Top of Working data

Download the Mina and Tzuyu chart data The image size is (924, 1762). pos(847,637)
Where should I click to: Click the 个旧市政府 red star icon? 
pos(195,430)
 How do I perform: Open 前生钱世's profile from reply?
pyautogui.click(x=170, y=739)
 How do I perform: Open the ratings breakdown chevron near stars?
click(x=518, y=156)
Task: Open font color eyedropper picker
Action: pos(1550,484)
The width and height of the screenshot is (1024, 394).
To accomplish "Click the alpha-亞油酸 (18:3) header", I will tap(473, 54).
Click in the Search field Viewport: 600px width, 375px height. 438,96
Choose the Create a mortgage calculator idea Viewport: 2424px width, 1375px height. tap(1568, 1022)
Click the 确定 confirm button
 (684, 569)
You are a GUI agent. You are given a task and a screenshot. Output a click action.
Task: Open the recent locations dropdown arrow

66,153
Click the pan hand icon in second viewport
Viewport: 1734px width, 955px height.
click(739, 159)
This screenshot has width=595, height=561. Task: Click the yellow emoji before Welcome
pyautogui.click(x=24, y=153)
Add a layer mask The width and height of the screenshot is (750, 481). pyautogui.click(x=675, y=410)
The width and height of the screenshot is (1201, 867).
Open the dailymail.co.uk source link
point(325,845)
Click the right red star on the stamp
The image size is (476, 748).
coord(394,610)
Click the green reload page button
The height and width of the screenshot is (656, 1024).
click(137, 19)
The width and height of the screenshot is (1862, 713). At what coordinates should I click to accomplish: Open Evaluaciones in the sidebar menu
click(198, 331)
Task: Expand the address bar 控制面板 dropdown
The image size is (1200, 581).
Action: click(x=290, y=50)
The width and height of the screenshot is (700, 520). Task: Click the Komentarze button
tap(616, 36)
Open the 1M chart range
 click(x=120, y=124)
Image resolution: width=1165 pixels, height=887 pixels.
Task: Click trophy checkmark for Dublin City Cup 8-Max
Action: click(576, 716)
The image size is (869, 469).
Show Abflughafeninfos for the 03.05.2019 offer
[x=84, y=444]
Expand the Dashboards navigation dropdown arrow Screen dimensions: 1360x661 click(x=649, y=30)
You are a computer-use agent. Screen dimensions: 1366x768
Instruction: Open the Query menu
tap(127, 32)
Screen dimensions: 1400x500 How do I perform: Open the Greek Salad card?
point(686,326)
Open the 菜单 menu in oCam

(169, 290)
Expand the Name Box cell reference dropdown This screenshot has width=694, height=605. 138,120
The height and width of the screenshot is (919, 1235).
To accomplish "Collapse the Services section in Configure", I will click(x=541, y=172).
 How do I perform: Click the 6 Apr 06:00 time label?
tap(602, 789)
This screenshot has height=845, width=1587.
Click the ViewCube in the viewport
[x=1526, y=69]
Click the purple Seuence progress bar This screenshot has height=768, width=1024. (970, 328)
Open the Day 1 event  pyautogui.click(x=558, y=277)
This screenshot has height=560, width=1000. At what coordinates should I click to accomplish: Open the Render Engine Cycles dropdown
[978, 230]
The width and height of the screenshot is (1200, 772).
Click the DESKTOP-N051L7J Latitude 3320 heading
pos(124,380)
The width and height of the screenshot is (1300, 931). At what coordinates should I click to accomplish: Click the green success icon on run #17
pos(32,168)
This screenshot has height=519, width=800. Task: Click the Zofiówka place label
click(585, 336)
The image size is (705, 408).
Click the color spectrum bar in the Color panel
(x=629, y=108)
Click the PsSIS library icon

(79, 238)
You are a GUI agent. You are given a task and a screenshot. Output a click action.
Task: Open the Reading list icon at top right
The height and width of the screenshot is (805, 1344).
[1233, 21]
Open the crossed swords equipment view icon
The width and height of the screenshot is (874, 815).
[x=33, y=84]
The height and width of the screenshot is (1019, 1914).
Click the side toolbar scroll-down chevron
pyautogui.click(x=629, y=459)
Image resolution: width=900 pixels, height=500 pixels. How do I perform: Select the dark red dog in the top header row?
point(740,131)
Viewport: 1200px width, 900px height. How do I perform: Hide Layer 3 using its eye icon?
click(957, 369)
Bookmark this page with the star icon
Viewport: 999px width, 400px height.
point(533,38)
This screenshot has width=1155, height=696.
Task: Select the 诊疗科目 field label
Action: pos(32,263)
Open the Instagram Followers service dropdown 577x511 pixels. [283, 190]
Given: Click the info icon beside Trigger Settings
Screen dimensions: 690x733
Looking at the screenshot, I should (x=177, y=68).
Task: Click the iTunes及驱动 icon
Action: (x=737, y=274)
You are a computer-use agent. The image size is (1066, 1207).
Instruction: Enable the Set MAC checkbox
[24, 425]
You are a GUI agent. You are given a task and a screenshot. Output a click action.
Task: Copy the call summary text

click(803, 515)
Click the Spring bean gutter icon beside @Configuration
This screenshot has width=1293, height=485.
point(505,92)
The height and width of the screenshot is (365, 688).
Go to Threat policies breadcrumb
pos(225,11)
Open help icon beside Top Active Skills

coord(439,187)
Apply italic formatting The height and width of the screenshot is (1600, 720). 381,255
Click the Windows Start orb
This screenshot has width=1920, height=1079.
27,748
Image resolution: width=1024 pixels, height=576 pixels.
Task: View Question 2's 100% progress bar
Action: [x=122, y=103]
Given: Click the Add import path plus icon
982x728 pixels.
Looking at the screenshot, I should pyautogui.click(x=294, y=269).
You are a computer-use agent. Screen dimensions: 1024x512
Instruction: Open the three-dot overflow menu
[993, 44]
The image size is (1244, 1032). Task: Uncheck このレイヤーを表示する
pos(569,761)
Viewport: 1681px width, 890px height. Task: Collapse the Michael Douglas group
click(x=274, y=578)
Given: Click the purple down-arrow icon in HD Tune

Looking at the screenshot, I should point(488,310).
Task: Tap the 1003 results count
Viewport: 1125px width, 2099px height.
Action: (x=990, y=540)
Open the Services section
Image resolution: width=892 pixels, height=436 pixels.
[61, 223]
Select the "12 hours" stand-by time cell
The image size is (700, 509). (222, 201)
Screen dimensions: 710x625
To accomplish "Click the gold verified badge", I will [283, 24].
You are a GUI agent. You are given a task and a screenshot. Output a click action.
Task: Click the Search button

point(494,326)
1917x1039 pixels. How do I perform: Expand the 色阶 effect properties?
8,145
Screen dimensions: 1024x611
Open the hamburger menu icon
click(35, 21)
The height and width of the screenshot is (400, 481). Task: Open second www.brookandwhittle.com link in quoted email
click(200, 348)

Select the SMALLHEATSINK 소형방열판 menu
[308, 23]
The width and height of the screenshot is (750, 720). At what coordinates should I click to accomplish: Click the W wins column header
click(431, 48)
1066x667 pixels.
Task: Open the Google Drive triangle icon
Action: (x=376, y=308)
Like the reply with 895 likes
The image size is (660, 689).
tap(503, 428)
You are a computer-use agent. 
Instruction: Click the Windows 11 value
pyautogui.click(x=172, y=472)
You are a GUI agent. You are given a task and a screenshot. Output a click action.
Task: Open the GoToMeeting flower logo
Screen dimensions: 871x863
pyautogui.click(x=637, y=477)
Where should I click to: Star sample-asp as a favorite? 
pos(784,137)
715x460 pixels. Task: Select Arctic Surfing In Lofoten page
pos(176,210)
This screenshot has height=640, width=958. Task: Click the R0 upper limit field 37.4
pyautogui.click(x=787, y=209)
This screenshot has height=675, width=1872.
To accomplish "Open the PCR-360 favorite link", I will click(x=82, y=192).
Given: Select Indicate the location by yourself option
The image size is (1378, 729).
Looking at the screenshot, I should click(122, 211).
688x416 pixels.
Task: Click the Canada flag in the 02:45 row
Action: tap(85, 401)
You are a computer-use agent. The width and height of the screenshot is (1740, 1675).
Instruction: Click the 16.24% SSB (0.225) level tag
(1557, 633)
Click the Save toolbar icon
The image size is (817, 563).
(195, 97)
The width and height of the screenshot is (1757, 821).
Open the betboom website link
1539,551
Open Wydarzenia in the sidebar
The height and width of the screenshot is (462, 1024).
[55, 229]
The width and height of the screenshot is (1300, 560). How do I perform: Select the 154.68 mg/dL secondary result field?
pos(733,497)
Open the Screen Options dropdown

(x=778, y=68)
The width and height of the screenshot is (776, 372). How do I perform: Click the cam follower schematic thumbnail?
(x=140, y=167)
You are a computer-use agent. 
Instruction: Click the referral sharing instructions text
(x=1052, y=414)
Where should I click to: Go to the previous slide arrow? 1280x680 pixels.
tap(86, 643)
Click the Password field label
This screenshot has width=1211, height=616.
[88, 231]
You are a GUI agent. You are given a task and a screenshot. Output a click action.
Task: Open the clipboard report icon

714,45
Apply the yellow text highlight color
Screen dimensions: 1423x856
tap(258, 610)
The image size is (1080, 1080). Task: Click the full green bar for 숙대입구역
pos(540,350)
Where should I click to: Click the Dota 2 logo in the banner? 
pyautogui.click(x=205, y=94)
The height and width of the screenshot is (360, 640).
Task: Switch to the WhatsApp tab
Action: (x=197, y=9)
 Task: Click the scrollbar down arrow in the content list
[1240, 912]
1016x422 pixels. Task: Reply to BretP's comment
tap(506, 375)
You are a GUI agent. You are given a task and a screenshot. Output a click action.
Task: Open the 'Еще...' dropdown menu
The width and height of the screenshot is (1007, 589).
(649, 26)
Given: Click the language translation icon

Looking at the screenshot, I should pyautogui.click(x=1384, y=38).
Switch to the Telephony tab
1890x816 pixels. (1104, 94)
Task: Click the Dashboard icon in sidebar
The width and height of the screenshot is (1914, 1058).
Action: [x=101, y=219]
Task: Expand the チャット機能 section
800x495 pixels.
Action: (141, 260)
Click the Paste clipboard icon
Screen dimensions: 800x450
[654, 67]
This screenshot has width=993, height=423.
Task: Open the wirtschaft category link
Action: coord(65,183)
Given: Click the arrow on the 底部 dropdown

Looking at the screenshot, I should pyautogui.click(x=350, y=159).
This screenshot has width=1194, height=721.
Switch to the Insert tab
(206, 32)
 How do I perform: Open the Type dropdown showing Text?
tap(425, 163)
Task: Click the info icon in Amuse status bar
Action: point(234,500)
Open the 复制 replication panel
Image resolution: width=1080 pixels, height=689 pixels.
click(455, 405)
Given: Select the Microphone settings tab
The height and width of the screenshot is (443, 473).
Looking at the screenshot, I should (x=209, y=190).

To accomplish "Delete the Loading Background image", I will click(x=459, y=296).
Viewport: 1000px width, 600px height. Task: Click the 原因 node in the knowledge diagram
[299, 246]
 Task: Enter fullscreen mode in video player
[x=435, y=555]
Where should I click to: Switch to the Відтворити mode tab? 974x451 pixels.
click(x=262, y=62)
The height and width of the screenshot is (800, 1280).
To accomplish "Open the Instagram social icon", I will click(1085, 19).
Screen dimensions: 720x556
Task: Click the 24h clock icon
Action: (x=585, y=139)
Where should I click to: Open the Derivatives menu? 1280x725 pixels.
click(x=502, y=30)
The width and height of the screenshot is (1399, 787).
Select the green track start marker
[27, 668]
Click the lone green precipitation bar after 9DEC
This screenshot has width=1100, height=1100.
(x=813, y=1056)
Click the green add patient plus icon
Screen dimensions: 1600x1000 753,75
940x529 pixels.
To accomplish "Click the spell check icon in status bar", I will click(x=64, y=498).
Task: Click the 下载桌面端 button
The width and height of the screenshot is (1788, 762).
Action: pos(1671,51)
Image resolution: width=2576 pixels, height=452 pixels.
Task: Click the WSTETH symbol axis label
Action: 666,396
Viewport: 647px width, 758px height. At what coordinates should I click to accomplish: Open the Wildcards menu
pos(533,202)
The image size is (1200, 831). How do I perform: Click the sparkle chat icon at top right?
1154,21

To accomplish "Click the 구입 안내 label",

Bottom of Working data

About this exercise: Would you please repeat exactly the lines above, starting at the line with "Switch to the Telephony tab" and stopping at the line with "This screenshot has width=1194, height=721.", both included?

Solution for this task:
Switch to the Telephony tab
1890x816 pixels. (1104, 94)
Task: Click the Dashboard icon in sidebar
The width and height of the screenshot is (1914, 1058).
Action: [x=101, y=219]
Task: Expand the チャット機能 section
800x495 pixels.
Action: (141, 260)
Click the Paste clipboard icon
Screen dimensions: 800x450
[654, 67]
This screenshot has width=993, height=423.
Task: Open the wirtschaft category link
Action: coord(65,183)
Given: Click the arrow on the 底部 dropdown

Looking at the screenshot, I should pyautogui.click(x=350, y=159).
This screenshot has width=1194, height=721.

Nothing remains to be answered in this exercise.